> **Passage**:
/---
Let’s take a look at an example to illustrates the relationship between the nib file, the view it contains, and the view controller. These three components are important and I want to make sure that you understand just how they work together.

Earlier in this article, you added a label and a button. How does the view controller know about these objects? At the moment, they don’t appear in the Connections Inspector, but we can change that by telling the view controller about them. Open the view controller’s header file (MTViewController.h) and add a property for the label and for the button (see below). By adding the IBOutlet keyword to the property declaration, Interface Builder (the IB in IBOutlet) knows about these properties.

@property IBOutlet UILabel *myLabel;
@property IBOutlet UIButton *myButton;

Head back to the view controller’s nib file (MTViewController.xib), select the File’s Owner object, and open the Connections Inspector. The new properties are now listed in the list of Outlets. However, the view controller hasn’t yet made the connection between the new properties and the objects in the nib file. This is easy to remedy. Drag from the empty circle on the left of the myLabel outlet to the label in the workspace (figure 12). This will make that all-important connection so that the view controller knows about it. Do the same for the button.
\---
Entries drawn from a collection:
/---
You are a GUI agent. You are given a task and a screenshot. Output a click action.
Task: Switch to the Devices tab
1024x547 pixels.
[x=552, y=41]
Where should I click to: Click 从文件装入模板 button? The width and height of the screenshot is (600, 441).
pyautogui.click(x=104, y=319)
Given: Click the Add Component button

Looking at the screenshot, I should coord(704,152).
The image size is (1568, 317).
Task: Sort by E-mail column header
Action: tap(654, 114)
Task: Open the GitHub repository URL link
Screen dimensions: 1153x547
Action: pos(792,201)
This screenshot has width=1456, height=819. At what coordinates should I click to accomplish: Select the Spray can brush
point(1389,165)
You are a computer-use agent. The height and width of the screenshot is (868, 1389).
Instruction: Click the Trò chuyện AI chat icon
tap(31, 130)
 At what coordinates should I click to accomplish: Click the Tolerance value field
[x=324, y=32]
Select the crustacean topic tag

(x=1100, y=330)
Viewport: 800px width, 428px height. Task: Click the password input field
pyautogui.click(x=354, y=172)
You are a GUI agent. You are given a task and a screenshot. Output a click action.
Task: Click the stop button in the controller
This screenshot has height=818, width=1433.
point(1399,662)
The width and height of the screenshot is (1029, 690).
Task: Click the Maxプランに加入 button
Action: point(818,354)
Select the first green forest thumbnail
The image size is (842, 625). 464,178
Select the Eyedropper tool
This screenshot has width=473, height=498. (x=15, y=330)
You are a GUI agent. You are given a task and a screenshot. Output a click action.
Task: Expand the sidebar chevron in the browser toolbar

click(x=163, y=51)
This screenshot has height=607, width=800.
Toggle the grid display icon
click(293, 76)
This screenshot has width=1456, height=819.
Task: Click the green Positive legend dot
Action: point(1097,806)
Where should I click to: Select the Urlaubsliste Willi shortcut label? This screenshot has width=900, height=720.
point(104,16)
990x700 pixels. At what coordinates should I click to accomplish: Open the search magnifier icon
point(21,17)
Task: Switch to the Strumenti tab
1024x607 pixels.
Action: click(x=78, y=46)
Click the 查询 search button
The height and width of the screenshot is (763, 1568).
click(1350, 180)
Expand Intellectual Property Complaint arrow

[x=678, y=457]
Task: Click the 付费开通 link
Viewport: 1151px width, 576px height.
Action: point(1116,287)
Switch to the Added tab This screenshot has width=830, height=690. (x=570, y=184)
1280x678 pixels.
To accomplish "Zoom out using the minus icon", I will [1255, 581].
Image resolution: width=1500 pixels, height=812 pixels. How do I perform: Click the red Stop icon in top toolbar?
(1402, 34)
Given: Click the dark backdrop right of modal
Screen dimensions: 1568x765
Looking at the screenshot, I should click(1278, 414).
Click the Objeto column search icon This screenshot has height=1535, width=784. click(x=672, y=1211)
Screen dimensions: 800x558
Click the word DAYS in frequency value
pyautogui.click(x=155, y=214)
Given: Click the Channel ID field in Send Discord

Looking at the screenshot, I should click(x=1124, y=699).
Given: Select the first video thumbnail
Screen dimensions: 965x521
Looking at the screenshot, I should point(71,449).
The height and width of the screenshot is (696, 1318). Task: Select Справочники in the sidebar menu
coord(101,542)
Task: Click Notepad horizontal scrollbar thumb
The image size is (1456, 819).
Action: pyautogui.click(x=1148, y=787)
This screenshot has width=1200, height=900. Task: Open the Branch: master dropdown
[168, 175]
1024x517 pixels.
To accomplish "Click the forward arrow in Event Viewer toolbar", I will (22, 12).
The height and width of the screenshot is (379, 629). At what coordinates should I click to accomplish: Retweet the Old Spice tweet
\---
> **Set problem A**:
Print the stretch of the passage on Interface Builder outlets from "Earlier in this" through "about these properties.".
> **Set problem B**:
Arrange the entries from the line containing "Given: Select the first video thumbnail" through the last entry as a Markdown table with the columns Row and Line, giving each line its row number and omitting any blank lines.

> **Task solution A**:
Earlier in this article, you added a label and a button. How does the view controller know about these objects? At the moment, they don’t appear in the Connections Inspector, but we can change that by telling the view controller about them. Open the view controller’s header file (MTViewController.h) and add a property for the label and for the button (see below). By adding the IBOutlet keyword to the property declaration, Interface Builder (the IB in IBOutlet) knows about these properties.

> **Task solution B**:
| Row | Line |
|---|---|
| 1 | Given: Select the first video thumbnail |
| 2 | Screen dimensions: 965x521 |
| 3 | Looking at the screenshot, I should point(71,449). |
| 4 | The height and width of the screenshot is (696, 1318). Task: Select Справочники in the sidebar menu |
| 5 | coord(101,542) |
| 6 | Task: Click Notepad horizontal scrollbar thumb |
| 7 | The image size is (1456, 819). |
| 8 | Action: pyautogui.click(x=1148, y=787) |
| 9 | This screenshot has width=1200, height=900. Task: Open the Branch: master dropdown |
| 10 | [168, 175] |
| 11 | 1024x517 pixels. |
| 12 | To accomplish "Click the forward arrow in Event Viewer toolbar", I will (22, 12). |
| 13 | The height and width of the screenshot is (379, 629). At what coordinates should I click to accomplish: Retweet the Old Spice tweet |